Re: Including the Javascript stack trace in the ContentSecurityPolicy report

On 8/2/13 11:50 AM, David Bruant wrote:
> All the CSP rules have to be known by the runtime *before* any load

Yes....

> So I don't understand why asynchrony would be an issue.

Because implementations want to do the check of CSP rules asynchronously.

> In essence, an implementation can do (pseudo-JS code, lots of details omitted):
>
> function load(url){
>    if(url.violatesCurrentCSPRules()){ // sync because all rules are
> available. Has to be done anyway by a CSP conforming impl.

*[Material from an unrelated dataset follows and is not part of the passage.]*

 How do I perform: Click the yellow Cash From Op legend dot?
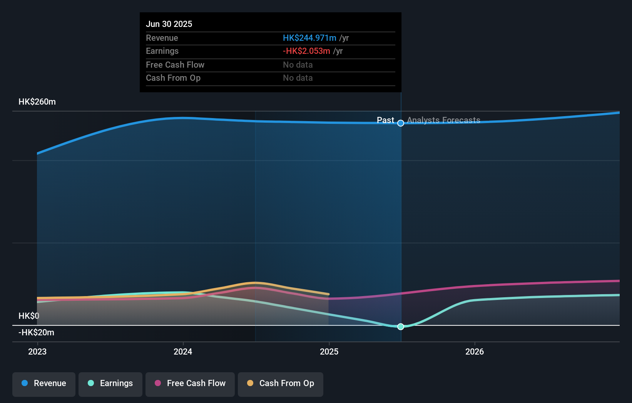[250, 383]

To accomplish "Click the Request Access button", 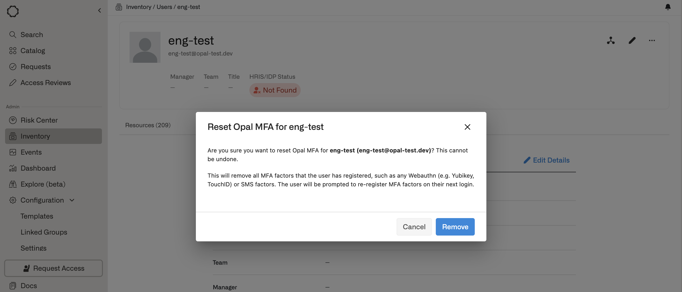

Sync with what?  Consider this script:


   var img = new Image();
   img.src = "http://whatever";

And implementation typically wants to do something like this in the 
setter for "src":

   postEventToImageLoaderThread(newURI);

then, asynchronously, things like security checks and CSP checks happen, 
I/O happens, etc.  For img.src things are actually a bit more 
complicated for compat reasons, but fundamentally implementations want 
to do as little work as possible on the main JS execution thread before 
returning from that src setter.

> The extra cost only occurs if a violation is detected which is expected
> to be a rare event.

The extra cost is that of either forcing CSP checks to be sync under DOM 
mutations or forcing DOM mutations to snapshot JS callstacks.